Connacht Tribune - Opinion Piece

Races bring out the sharp dressed men – for one day only

August 8, 2012 - 9:50pm
Dave O'Connell

 IT’S the get-up of the ladies that draws all of the attention of course, but one of the funniest sights of Race Week in Galway is the sartorial elegance of the county’s young males, trussed up like turkeys in their best bib and tucker for Ballybrit.

These are guys who, quite honestly, wouldn’t be seen dead in a shirt – let alone a suit – on any other day of the year and here they are, parading around town in their shiny suits and ties as though they were heading for a night at the opera as opposed to a day at the races.

And these aren’t the sort of suits we might have had back in the day on the off chance of a job interview – the kind of suits you hoped you’d one day grow into, where the sleeves were down over the knuckles and the trousers were belted up to the chest.

No, these look like Louis Copeland was working overtime to ensure they fitted our young fashion followers like the proverbial glove, topped off with shiny shoes, gelled hair and a two day old growth – if they were old enough to shave – for the premiership football look.

There wasn’t a bus stop in Galway last Wednesday or Thursday that wasn’t frequented by dozens of sharp dressed young men looking like a flash mob from a Quentin Tarantino movie – even young fellows who didn’t have a suit to their name at least had a well ironed shirt on their back and what we used to call a pressed pair of slacks.

Half of them may have looked like they were enjoying a feed of pints after making their first Communion and loads of them looked like the fella out of Crystal Swing, but at least they made an effort – at least to the point where the shirt came out and the tie was loosened and the eyes began to roll of their own accord in opposite directions.

And that also – it must be said – saw a level of aggression and stupidity on the streets that we could live without. It’s all good and well to don best bib and tucker, but it takes more than a sharp suit to make you a man.

But really the question is why is it that these young bucks are prepared to tog out like superstars once a year and then spend the other 364 days looking like they were dragged through a hedge backwards?

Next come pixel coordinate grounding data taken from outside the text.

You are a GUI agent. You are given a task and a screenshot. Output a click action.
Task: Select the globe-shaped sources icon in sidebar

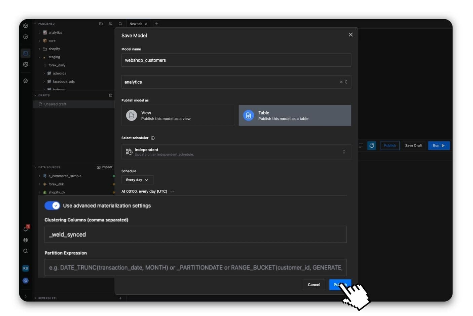pos(26,64)
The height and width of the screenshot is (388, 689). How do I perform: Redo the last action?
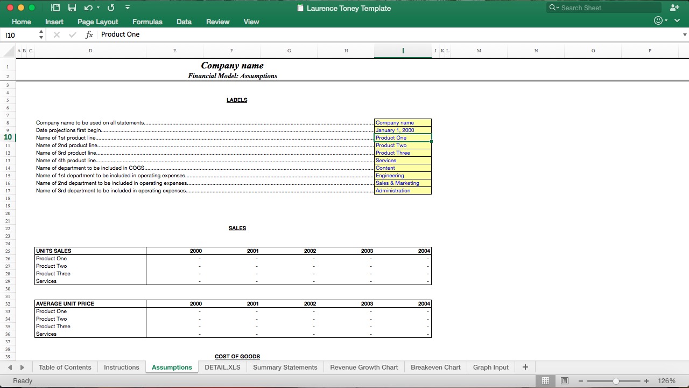[x=110, y=8]
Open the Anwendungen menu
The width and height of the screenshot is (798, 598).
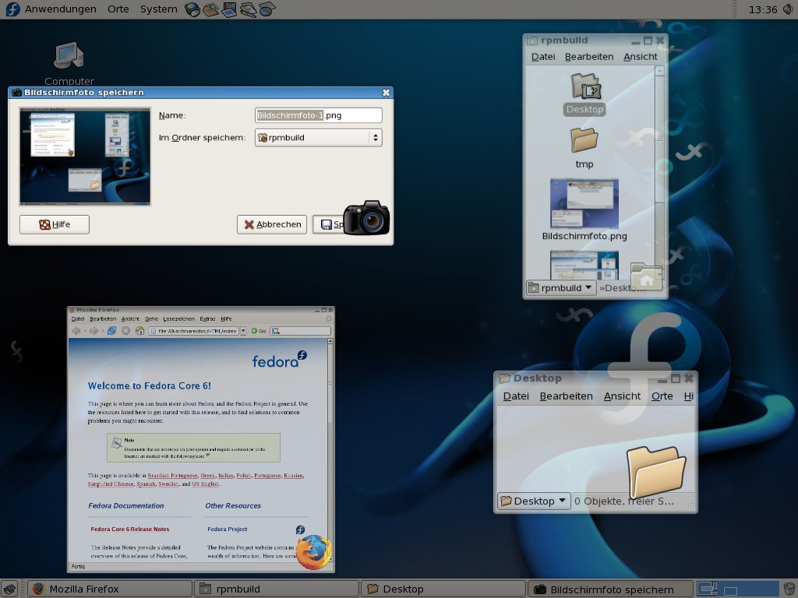pos(61,9)
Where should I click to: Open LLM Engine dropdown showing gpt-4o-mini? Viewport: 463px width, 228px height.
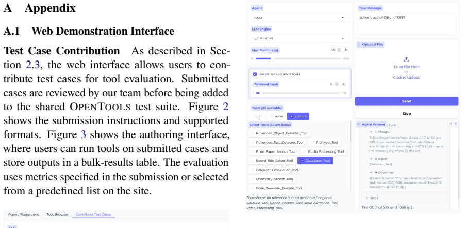point(300,38)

Perhaps it’s just the novelty; maybe it’s because the fake-tanned girlfriend insisted on it, or simply peer pressure insisted on it – and in any event it’s no bad thing.

There used to be a theory regarding Sundays in Ireland that those who wore suits all week opted to dress down on the day of relative rest, while those who dressed casually would don shirt and tie for the one day of the week they were off.

As a fully paid-up member of the anti tie brigade, there are only a few occasions a year when I’m forced to constrict my breathing by closing my shirt and knotting a tie – and, yes, sometimes the Galway Races is one of them.

But at this stage I’m way past impressing the ladies – that’s, indeed, if I ever did – and it’s more down to manners and etiquette than anything else.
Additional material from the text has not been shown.